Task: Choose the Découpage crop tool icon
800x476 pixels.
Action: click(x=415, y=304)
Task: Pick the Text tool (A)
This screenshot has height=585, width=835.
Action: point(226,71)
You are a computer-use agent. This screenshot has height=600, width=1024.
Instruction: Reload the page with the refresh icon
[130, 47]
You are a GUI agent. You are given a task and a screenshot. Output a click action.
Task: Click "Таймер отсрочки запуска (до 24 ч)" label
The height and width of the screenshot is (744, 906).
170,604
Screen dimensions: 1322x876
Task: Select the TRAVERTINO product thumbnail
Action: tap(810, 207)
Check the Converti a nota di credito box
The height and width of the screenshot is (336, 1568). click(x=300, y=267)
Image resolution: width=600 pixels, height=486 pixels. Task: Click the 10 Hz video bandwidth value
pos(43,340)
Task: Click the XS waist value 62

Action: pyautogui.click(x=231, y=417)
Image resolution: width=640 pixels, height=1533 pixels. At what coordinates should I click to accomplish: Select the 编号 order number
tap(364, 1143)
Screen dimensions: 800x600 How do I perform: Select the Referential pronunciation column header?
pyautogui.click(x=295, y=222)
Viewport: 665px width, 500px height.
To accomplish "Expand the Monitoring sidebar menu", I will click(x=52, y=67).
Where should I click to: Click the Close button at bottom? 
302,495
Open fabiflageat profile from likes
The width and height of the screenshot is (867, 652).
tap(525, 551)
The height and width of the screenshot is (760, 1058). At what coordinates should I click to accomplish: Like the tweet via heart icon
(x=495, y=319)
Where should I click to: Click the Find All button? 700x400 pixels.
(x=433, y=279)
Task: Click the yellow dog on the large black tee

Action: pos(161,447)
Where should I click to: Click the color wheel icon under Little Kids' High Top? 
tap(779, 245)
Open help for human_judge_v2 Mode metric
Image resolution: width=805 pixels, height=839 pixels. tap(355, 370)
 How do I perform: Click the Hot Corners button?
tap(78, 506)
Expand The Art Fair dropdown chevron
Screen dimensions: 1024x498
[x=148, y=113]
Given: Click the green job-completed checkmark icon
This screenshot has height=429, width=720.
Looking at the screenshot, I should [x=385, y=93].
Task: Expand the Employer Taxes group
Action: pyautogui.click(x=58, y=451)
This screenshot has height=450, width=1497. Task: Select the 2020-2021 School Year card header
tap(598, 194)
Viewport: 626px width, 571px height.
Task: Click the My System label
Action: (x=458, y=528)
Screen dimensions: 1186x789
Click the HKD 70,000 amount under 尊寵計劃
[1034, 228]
================================
Starting at the line with "Check the Converti a nota di credito box", restate every line word for word through the end of the listing above.

**FINISHED TASK**
Check the Converti a nota di credito box
The height and width of the screenshot is (336, 1568). click(x=300, y=267)
Image resolution: width=600 pixels, height=486 pixels. Task: Click the 10 Hz video bandwidth value
pos(43,340)
Task: Click the XS waist value 62

Action: pyautogui.click(x=231, y=417)
Image resolution: width=640 pixels, height=1533 pixels. At what coordinates should I click to accomplish: Select the 编号 order number
tap(364, 1143)
Screen dimensions: 800x600 How do I perform: Select the Referential pronunciation column header?
pyautogui.click(x=295, y=222)
Viewport: 665px width, 500px height.
To accomplish "Expand the Monitoring sidebar menu", I will click(x=52, y=67).
Where should I click to: Click the Close button at bottom? 
302,495
Open fabiflageat profile from likes
The width and height of the screenshot is (867, 652).
tap(525, 551)
The height and width of the screenshot is (760, 1058). At what coordinates should I click to accomplish: Like the tweet via heart icon
(x=495, y=319)
Where should I click to: Click the Find All button? 700x400 pixels.
(x=433, y=279)
Task: Click the yellow dog on the large black tee

Action: pos(161,447)
Where should I click to: Click the color wheel icon under Little Kids' High Top? 
tap(779, 245)
Open help for human_judge_v2 Mode metric
Image resolution: width=805 pixels, height=839 pixels. tap(355, 370)
 How do I perform: Click the Hot Corners button?
tap(78, 506)
Expand The Art Fair dropdown chevron
Screen dimensions: 1024x498
[x=148, y=113]
Given: Click the green job-completed checkmark icon
This screenshot has height=429, width=720.
Looking at the screenshot, I should [x=385, y=93].
Task: Expand the Employer Taxes group
Action: pyautogui.click(x=58, y=451)
This screenshot has height=450, width=1497. Task: Select the 2020-2021 School Year card header
tap(598, 194)
Viewport: 626px width, 571px height.
Task: Click the My System label
Action: (x=458, y=528)
Screen dimensions: 1186x789
Click the HKD 70,000 amount under 尊寵計劃
[1034, 228]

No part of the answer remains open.